Background information
- Also known as: Lee "Air" Payne
- Born: Lee Andre Barry Payne 15 June 1960 (age 66) Wednesbury, England
- Genres: Heavy metal, power metal
- Occupations: Bassist, songwriter
- Instruments: Guitar, Bass guitar, vocals
- Years active: 1979–present
- Member of: Cloven Hoof
- Website: Clovenhoof

= Lee Payne (bassist) =

British musician and songwriter

Lee Payne (born Lee Andre Barry Payne; 15 June 1960, in Wednesbury, England) is the founding bassist and main songwriter of the British heavy metal/power metal band Cloven Hoof. Payne is a self-taught musician and is the only member of Cloven Hoof to feature in every line-up of the band to date.

He started playing guitar at age of 17, but eventually switched to bass. His creative mind was and still is influenced by horror movies and science fiction. Payne cites Chris Squire and Geddy Lee as his main musical influences.

Cloven Hoof was originally formed in the heart of the West Midlands, England in 1979. The group went through various line up changes until spring 1982 when the band line-up consisted of Payne on bass guitar, David Potter on vocals, Steve Rounds on lead guitar, and Kevin Poutney on drums.
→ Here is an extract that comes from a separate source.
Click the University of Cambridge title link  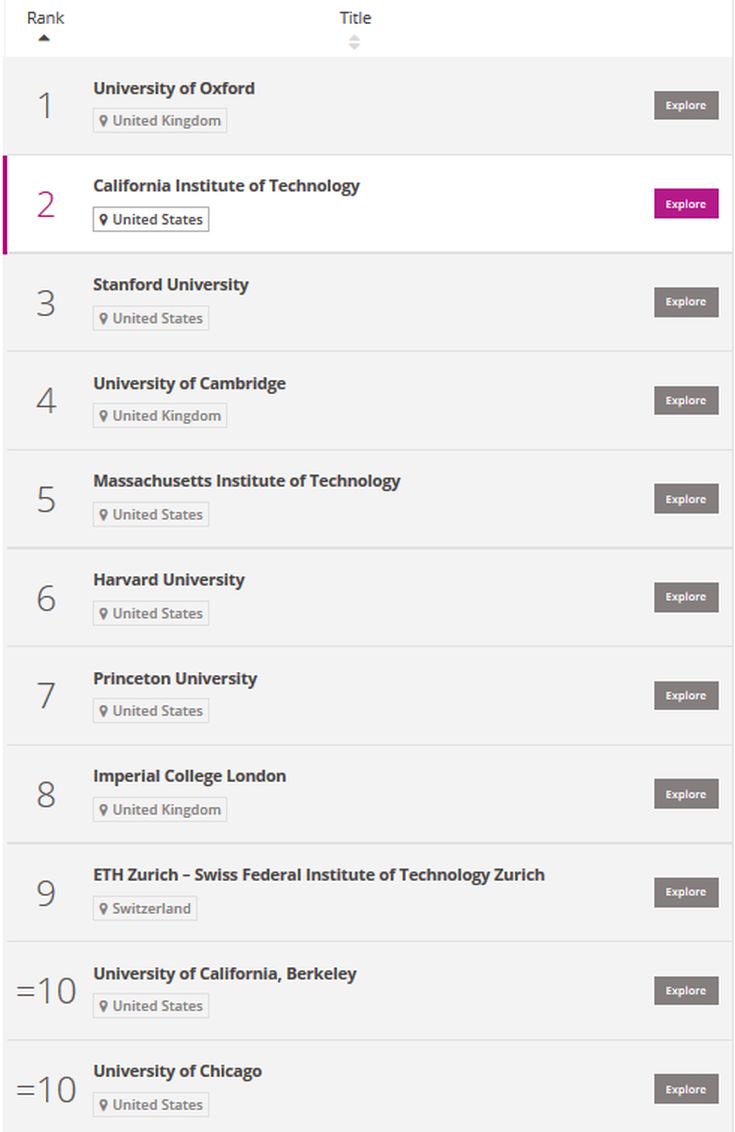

In the early days of Cloven Hoof the members, in keeping with their science fiction theme, used one of the four elements as a pseudonym - Payne's was Air, but since the dissolution of the band's first stable line-up in the mid 1980s they decided to drop the stage names.

==Gear==
On Stage: Spector Rex R5- Ampeg SVT Pro2 head and Ampeg Speakers - Roland GP5 Digital Bass Pedals - Triton Module

In the home studio: Gibson Les Paul Custom guitar - Fender USA Stratocaster - Line 6 Acoustic guitar - Line 6 Spider Guitar processor - Pro-tools G4 Apple mac system - Tascam Mixing desk - SM 58 Mike - Alesis Quadraverb - Boss compressor - Korg M1 Keyboard - Line 6 Bass Pod, sitar, bongo drums, penny whistle and an array of bird whistles.